--- start of INPUT ---
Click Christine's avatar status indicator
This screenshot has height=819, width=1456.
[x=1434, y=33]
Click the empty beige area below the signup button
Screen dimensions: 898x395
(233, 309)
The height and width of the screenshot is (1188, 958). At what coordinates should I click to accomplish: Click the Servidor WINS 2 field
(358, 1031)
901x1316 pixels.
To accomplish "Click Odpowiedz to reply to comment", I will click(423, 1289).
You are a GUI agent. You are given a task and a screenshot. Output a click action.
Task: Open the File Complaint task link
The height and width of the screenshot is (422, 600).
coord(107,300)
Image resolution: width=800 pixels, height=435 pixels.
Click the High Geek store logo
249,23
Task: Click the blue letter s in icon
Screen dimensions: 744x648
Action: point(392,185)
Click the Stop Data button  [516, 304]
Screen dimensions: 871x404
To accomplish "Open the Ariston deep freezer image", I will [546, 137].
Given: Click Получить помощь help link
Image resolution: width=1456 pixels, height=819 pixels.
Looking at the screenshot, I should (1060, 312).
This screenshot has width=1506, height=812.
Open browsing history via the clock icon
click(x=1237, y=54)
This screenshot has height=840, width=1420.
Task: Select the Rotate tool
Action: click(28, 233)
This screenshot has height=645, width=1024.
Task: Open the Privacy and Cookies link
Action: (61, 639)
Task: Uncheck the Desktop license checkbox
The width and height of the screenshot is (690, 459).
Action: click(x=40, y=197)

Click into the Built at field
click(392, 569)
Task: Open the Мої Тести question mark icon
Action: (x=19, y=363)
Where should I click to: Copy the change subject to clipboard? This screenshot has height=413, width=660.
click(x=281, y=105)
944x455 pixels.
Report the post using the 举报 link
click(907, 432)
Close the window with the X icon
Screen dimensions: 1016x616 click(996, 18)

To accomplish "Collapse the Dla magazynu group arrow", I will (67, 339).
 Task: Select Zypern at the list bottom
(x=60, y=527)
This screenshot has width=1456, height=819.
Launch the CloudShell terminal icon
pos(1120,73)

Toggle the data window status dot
--- end of INPUT ---
> **GIVEN REQUEST**
Please count the lines above that contain the word "field", and give only that number.

> **EXPECTED ANSWER**
2